• We have a customer that is subleasing a space and has agreed to provide the tenant with internet. The tenant is requesting that we provide them with a public IP as they want all traffic for them to pass through the pfSense without any interaction with the owner's firewall.

    We have enough static IP addresses, my question is there a way to have LAN1 functioning normally for the owner and then LAN2 in bridge mode to connect the tenant's firewall directly to the internet?

  • Why don't you just connect them at the ISP's equipment? Passing it through your firewall just makes everything more complicated.

  • I apologize, I forgot to include the main reason we were trying to use the pfSense for this project. The owner wants us to limit the bandwidth that the tenant can use to 50%.

  • LAYER 8 Global Moderator

    Why not just do a 1:1 nat to this other firewall, vs a "bridge" I would be more inclined to rate limit at a switch vs running it through pfsense and doing rate limiting that way.

    This takes your firewall completely out of the scenario.. Any 40$ smart switch should be able to rate limit..
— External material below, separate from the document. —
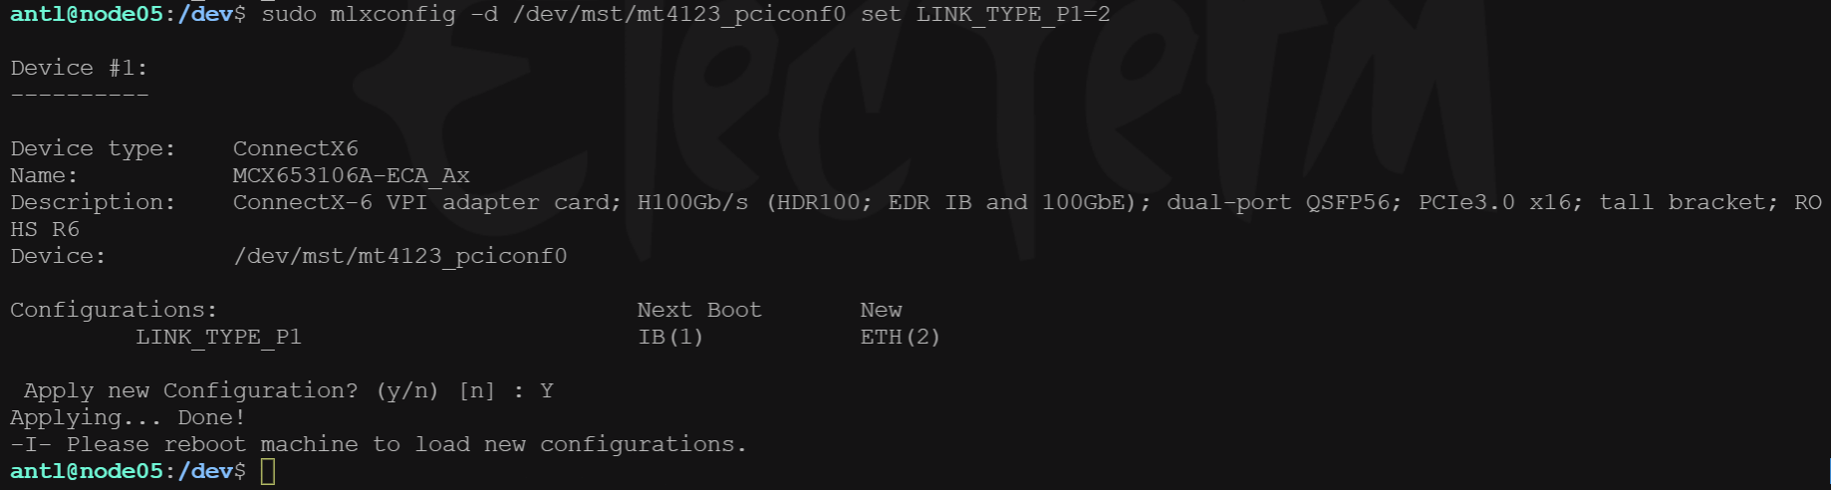This screenshot has width=1831, height=490.
Task: Click the LINK_TYPE_P1=2 argument
Action: pos(1013,14)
  • Lemme get this straight... You have Internet access, which you are sharing with a tenant, who in turn wants to share that shared access with their tennant? Is there some reason why they don't get there own access? Also, does that ISP have any restrictions on sharing connections?

  • See if this thread helps: https://forum.netgate.com/topic/151020/setup-of-multiple-wan-ip-addresses-and-bypass-of-nat-for-a-multi-client-deployment/

    With LAN2 a different interface you can 1:1 NAT to a private IP (the WAN of their router) and they can NAT to their internal LAN subnet. (otherwise you wouldn't want their WAN IP to be in your LAN subnet...you could do it with one interface and both you and the tenant have their own routers, so 3 total routers)

  • Netgate Administrator

    Yes, you can bridge a 2nd interface to your WAN and allow them to use a single public IP directly.
    You should also be able to apply Limiters to that traffic.
    Whether or not you should is a different question.